Partideki baronlar 2013 yılının şubat ayında ATO’daki örgütlü duruma her ne kadar birileri aracılığıyla çomak soksalar da, tamamen bitiremediklerini biliyorlardı. Şimdi sıra son darbedeydi.
Bu ülkeye CHP’nin kurulması ne kadar faydalıysa ‘Parti Okulunun da kurulması en az o kadar faydalı bir durumdu.’ Nasıl ki doğuda toprak ağaları; köylünün okuma yazma öğrenmesinin, onları ayaklandıracağı korkusuna kapıldıysa, partideki delege ağalarını da bilinçli üye o kadar korkutmuştu.

Perihan Sarı’nın kellesi alınıp yerine her denileni yaparak PO’nun içini boşaltacak biri getirilmeli ve bir süre sonra ise içi boş işe yaramayan okul lağvedilmeliydi(!)

Evet, son bir yıldır PO, Eğitimcinin Eğitimi ve ÜTSE eğitiminden vaz geçmiş, sadece ‘Sandık Eğitimi’ vererek sıradanlaştırıldı. Yani şimdiki döneme hazır hale getirildi. Seyhan Erdoğdu ne yazık ki Kontenjandaki 9. Sırasını önseçimden çıkmış başka bir adaya kaptırdığında üzerinin çizildiğini anlamalıydı. Evet, artık Seyhan Erdoğdu da yoktu.

Gaye Usluer, Gaye Hoca herkes tarafından sürekli gözetilen saygın biri olarak ne yazık ki son kurultayda Genel Başkanın anahtar listelerinde olmayarak ötelendi. Ancak Gaye Hoca kendi bileğinin hakkıyla listeyi delerek yeniden PM’ye girdi, lakin Rektörlük önerilmiş Cumhurbaşkanı Abdullah Gül tarafından birinci sırada çıktığı halde rektörlüğü engellen, tüm bunlara rağmen Eskişehirlilerin gönlünü kazanan Gaye Usluer MYK’da kendine yer bulamamıştı.

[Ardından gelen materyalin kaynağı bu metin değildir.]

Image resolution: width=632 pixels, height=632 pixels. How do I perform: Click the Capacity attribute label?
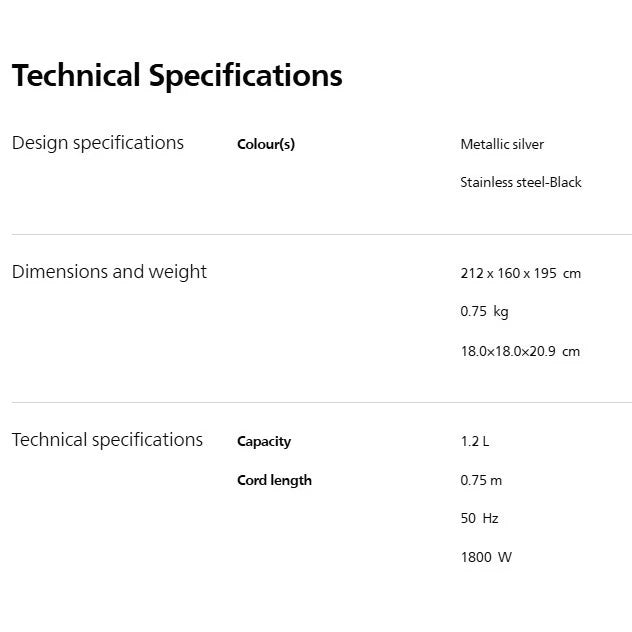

Bunların tamamının sebebi kaptandır.

Not: PO’yu içeren çok daha kapsamlı yazımızı ileride yayınlayacağız. Konuyla bağlantısı olmayan kısımları atlıyoruz.

Kadın Kolları ne olacak?

Daha önceleri Adnan Keskin ve Bihlun Tamaylıgil imzasıyla yayınlanan bir genelge(Yazımımz sonunda eklidir) Kadın ve Gençlik Kollarına kendi kurultaylarını yapma hakkını vermişti. Lakin gelinen son durumda önümüzdeki günlerde yapılacak olan Kadın ve Gençlik kurultayı sonrasında muhtemelen bu hak kadın ve gençlerin ellerinden alınacak.

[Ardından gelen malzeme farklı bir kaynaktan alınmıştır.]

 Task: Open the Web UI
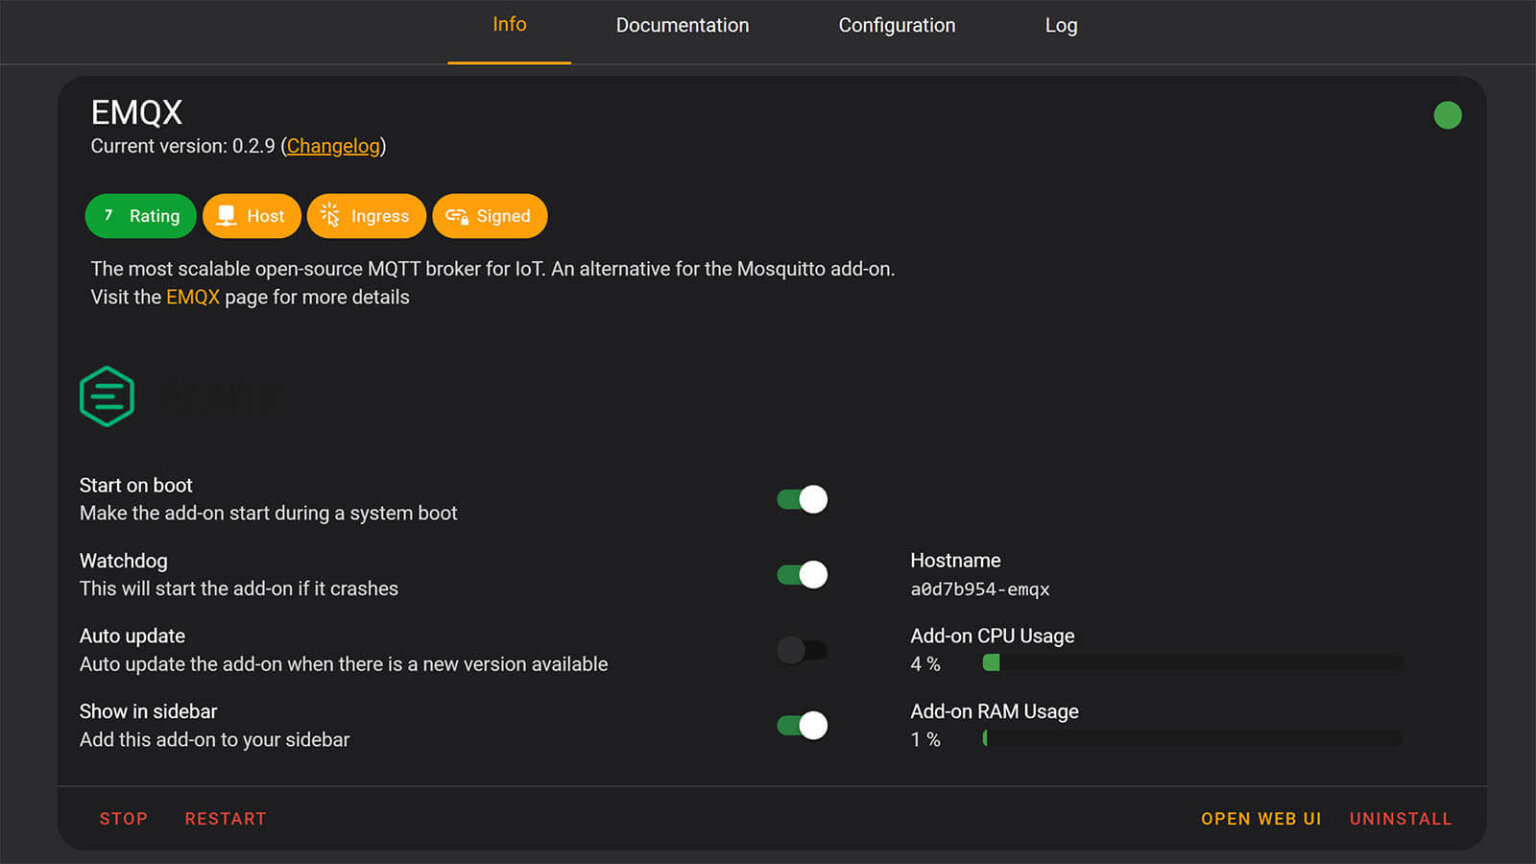(1260, 818)
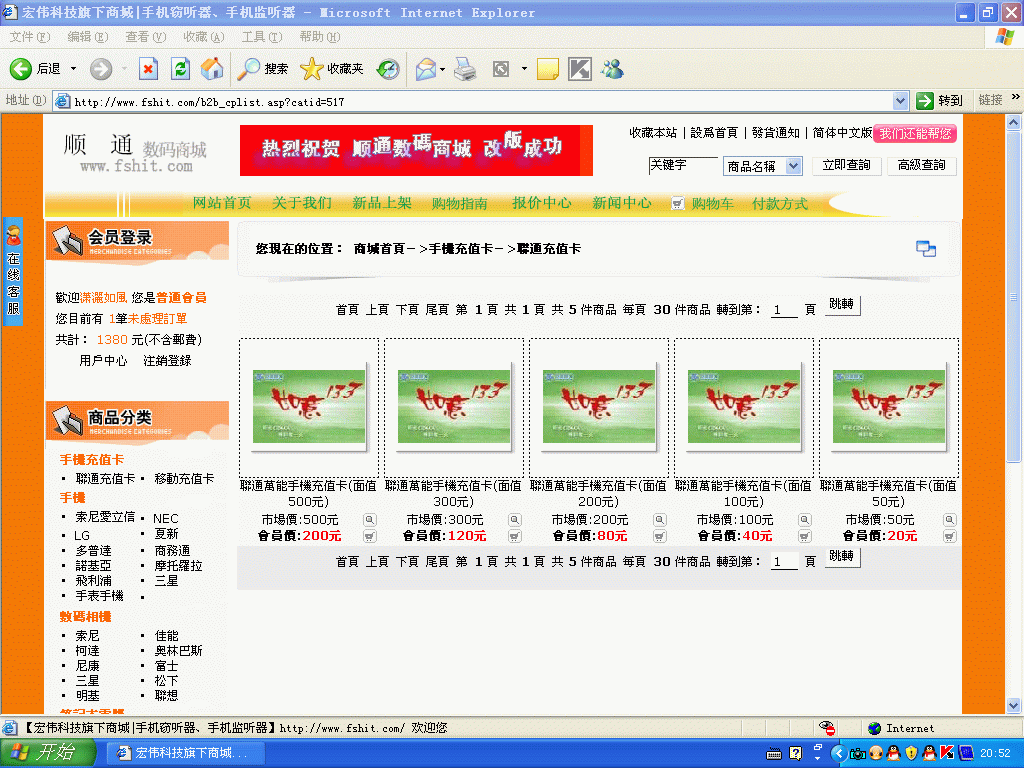Click the keyword search input field

coord(682,165)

Hatırlarsanız geçmişte ‘Kadından Sorumlu’, ‘Gençlikten Sorumlu’ Genel Başkan yardımcılıkları vardı. Bu durum il ve ilçelere de aynı şekilde uygulanıyordu. Yukarıda bahsettiğimiz genelgeden sonra ise MYK toplantılarına direk katılmaya başlayan bu kollar ne yazık ki oylamada bulunamıyorlardı. Aynı durum PM içinde geçerliydi. Bu durumu tersine çevirmek isteyen Hilal Dokuzcan PM için aday oldu lakin Genel Başkanın listesinde yer alamadı. Kadın kollarının güçlenmesi için tüzük ve siyasi partiler kanununda değişiklik önerilerini sunan Dokuzcan bu bu haklar alınmadığı takdirde kol yapılanmasının parti içinde kadınları ikincilleştirdiğini ve kadın kollarının kapatılması gerektiğini ifade ediyordu. Bu konuda oluşan fikir ayrılıkları sonucunda istifa dilekçesini bizzat kendi eliyle Kılıçdaroğlu’na verip görevini sonlandırdı. Bundan sonraki süreç, temennimiz değil ancak öngörümüz şu: Kadın Kolları o genelgeden evvelki gibi ilçe ve il başkanlarının ‘ben şu isimle verimli çalışabilirim’ dayatmasıyla eskisi gibi ahbap çavuş havasında ‘senin karın öbürünün kızı’ örneğinde olduğu gibi olacaktır. Kadınlar kazanımlarınızı ve hakkınızı vermeyin.

Bundan sonraki süreç, temennimiz değil ancak öngörümüz şu:

Kadın Kolları o genelgeden evvelki gibi ilçe ve il başkanlarının ‘ben şu isimle verimli çalışabilirim’ dayatmasıyla eskisi gibi ahbap çavuş havasında ‘senin karın öbürünün kızı’ örneğinde olduğu gibi olacaktır. Kadınlar kazanımlarınızı ve hakkınızı vermeyin.

Gençlik Kolları kapatılacak mı?

Kadın Kolları ile ilgili yazdığımız birçok şey ‘Gençlik Kolları’ içinde geçerlidir. Bununla ilgili öngörümüz kadın kollarından tek farkı: “GENÇLİK KOLLARI KAPATILABİLİR” evet, gençlik kolları kapatılabilir. Son 2 yıldır üzerinde durulan Halk-Lis muhtemelen çok kısa bir zaman içerisinde (birkaç yılı bulmaz) Halk-Genç olarak CHP dışında yani TGB gibi bir duruma getirilerek zorunlu sorumluluklardan kaçınılacaktır.